→ WHAT IS EXPECTED: Write out, from the entries below, exactly the lines that run between the lines holding "Viewport: 600px width, 472px height." and "Click the binoculars search icon", inclusive, and stop there.

→ EXERCISE INPUT:

- - -

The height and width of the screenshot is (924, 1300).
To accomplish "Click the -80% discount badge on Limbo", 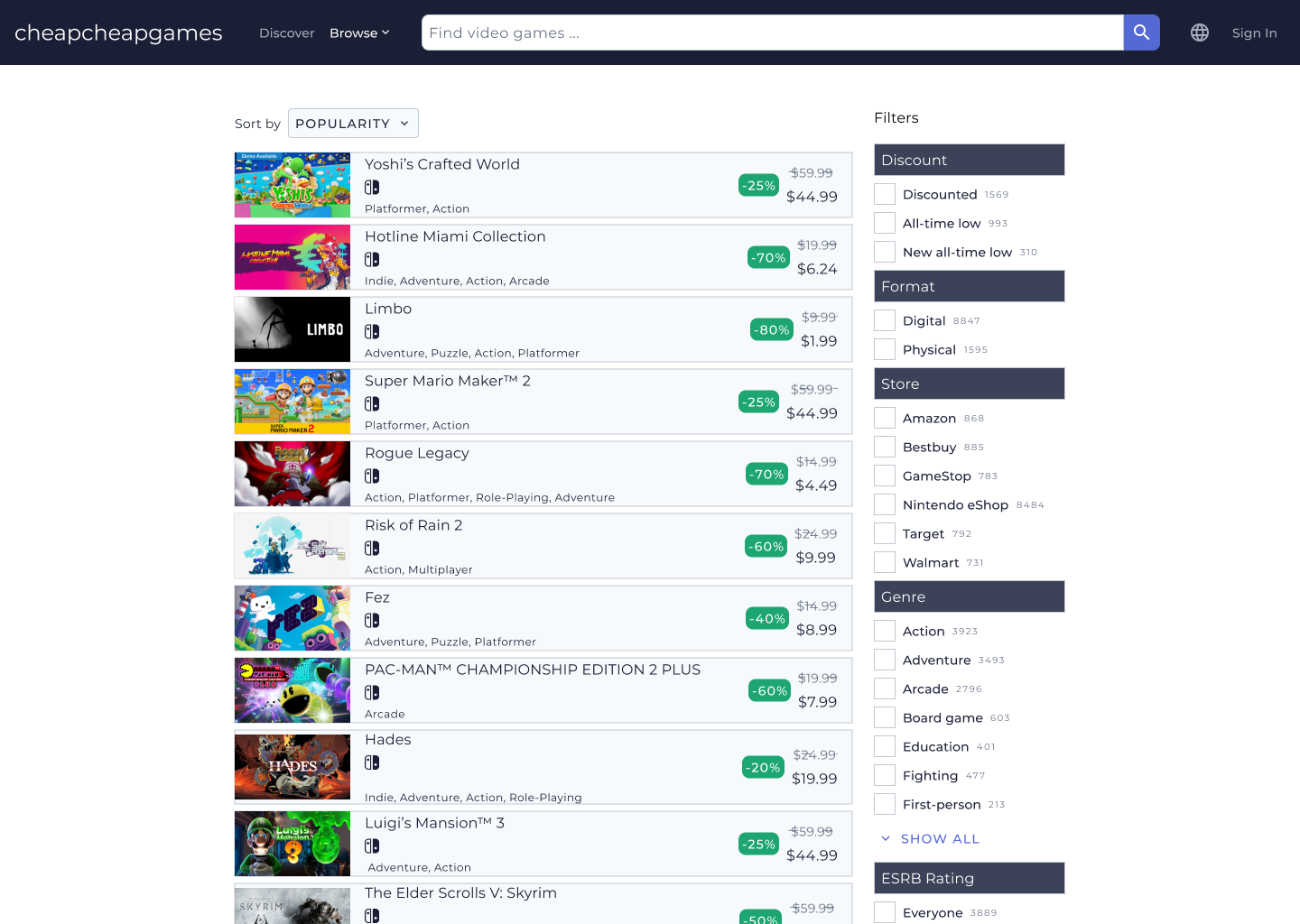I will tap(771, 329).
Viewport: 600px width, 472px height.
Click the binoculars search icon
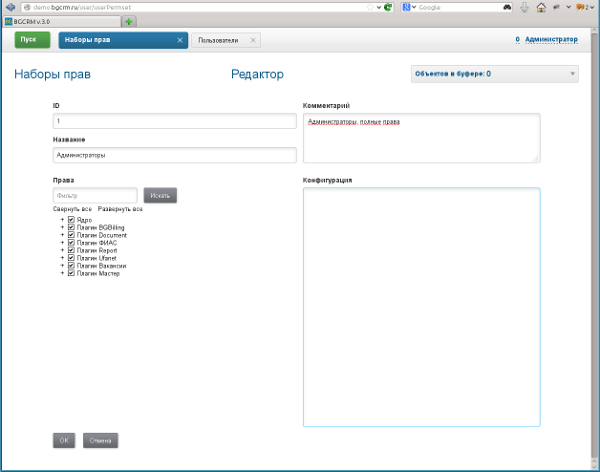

- - -

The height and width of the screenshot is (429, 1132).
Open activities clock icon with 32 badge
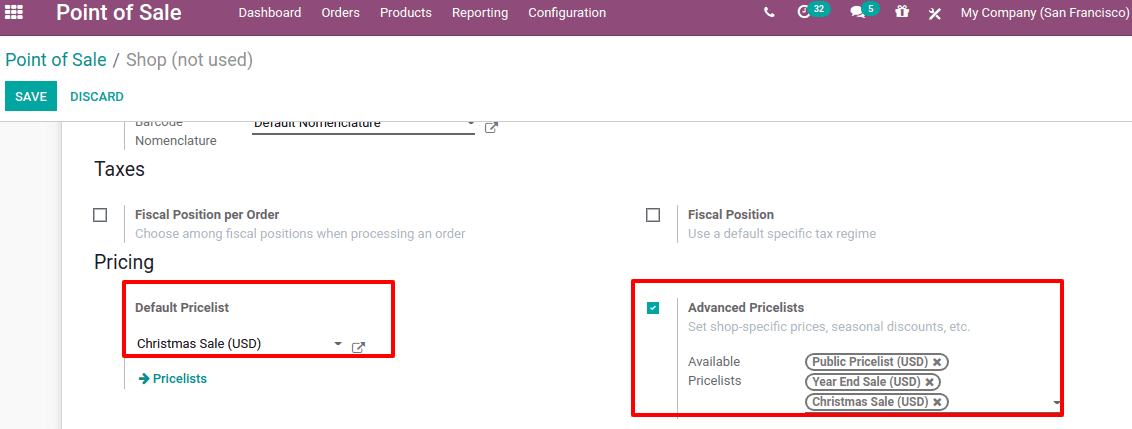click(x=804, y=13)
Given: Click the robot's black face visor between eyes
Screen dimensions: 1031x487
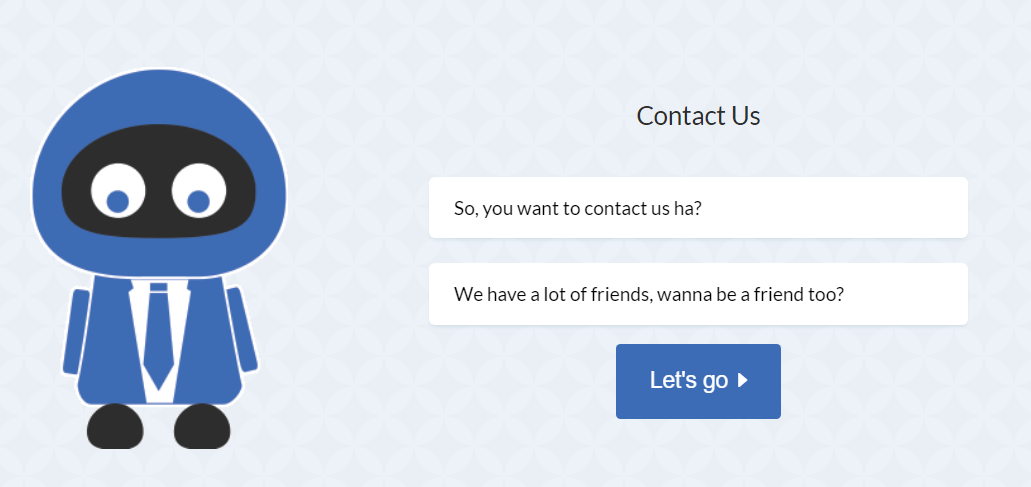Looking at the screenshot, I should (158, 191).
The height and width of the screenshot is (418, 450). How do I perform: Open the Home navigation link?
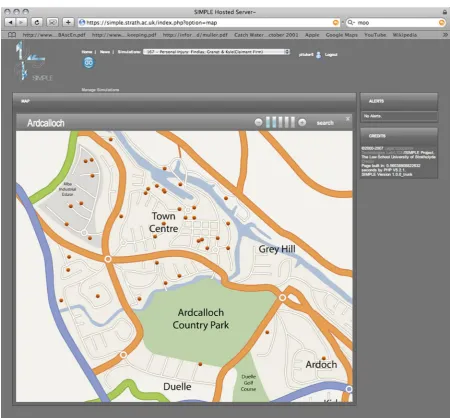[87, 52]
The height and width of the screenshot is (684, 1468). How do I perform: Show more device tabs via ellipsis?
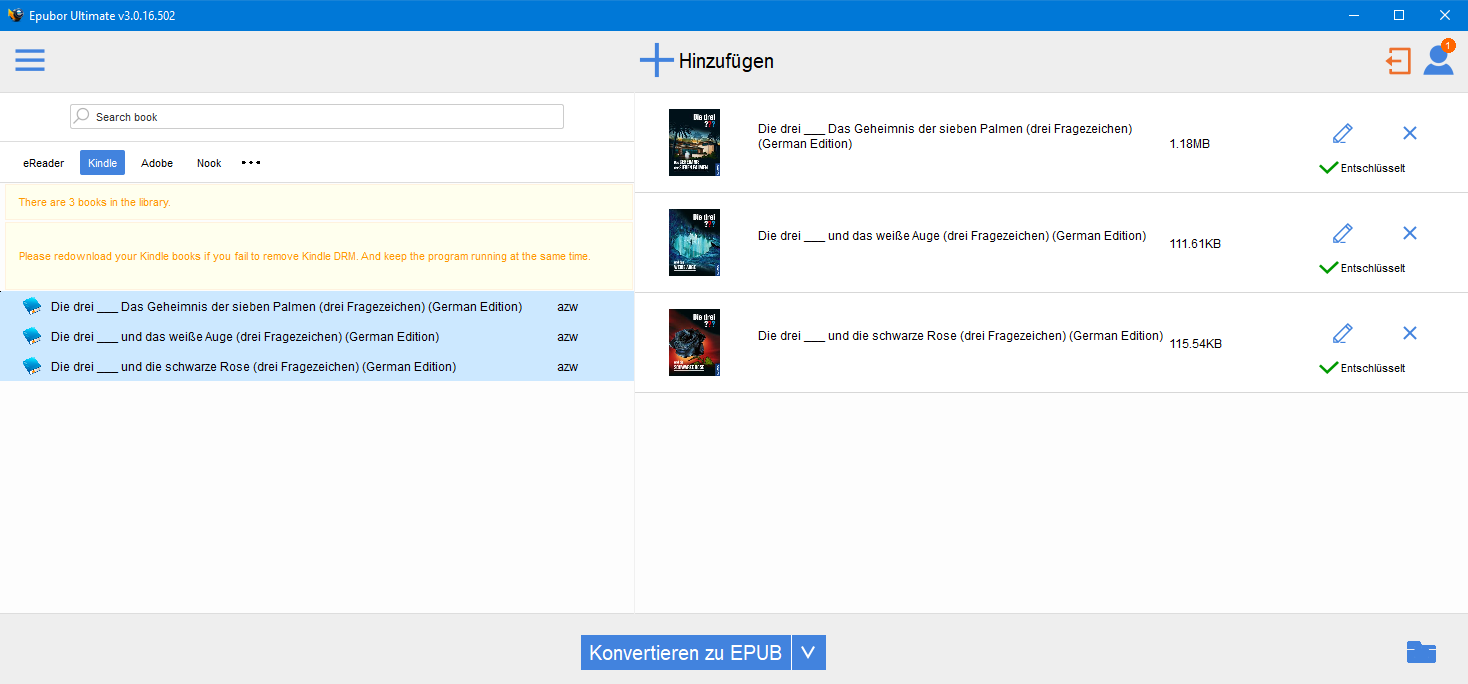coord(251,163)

- - -

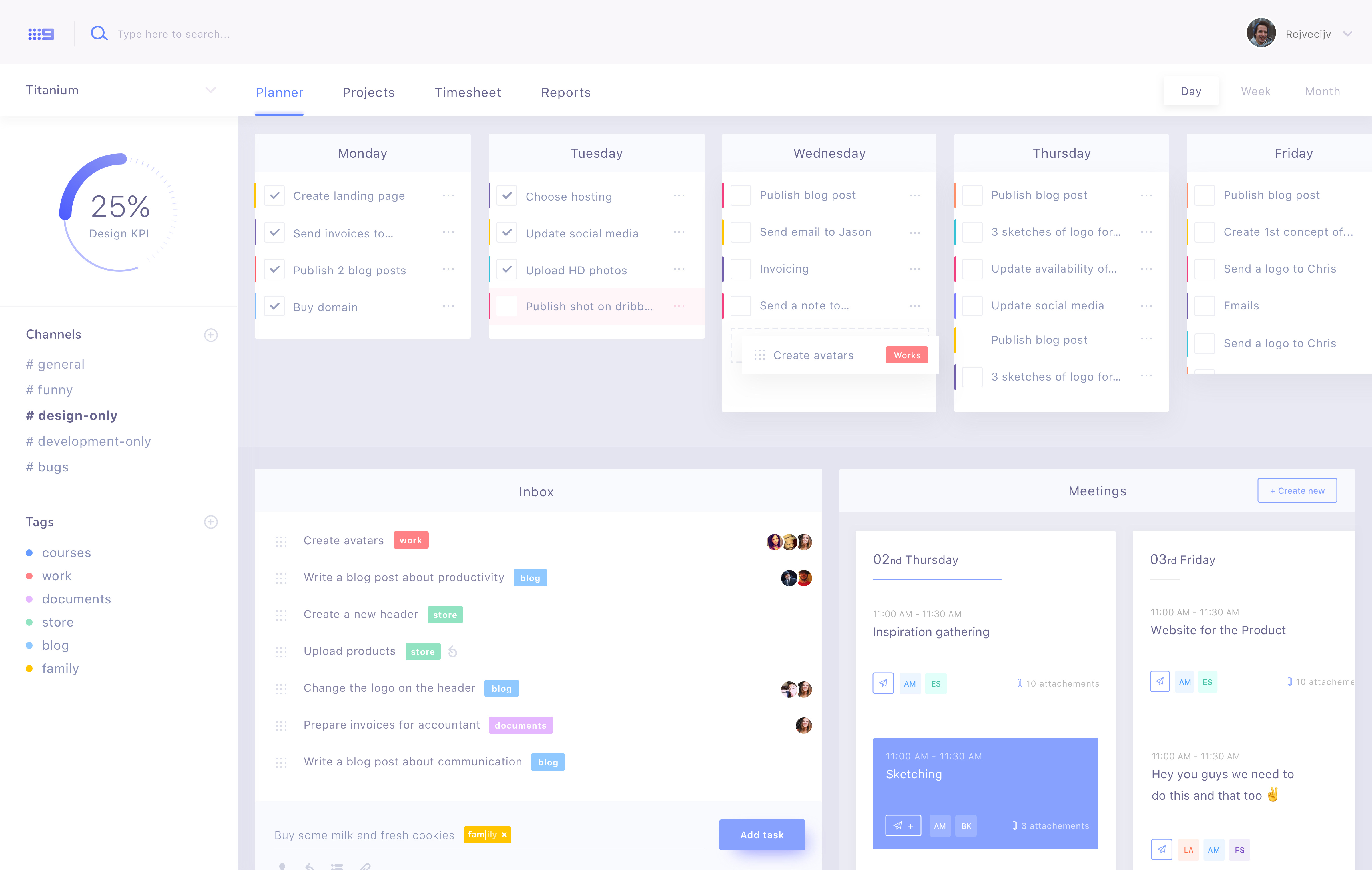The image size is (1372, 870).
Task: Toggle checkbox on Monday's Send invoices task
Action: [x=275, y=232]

- - -

→ EXERCISE SOLUTION:
Viewport: 600px width, 472px height.
Click the binoculars search icon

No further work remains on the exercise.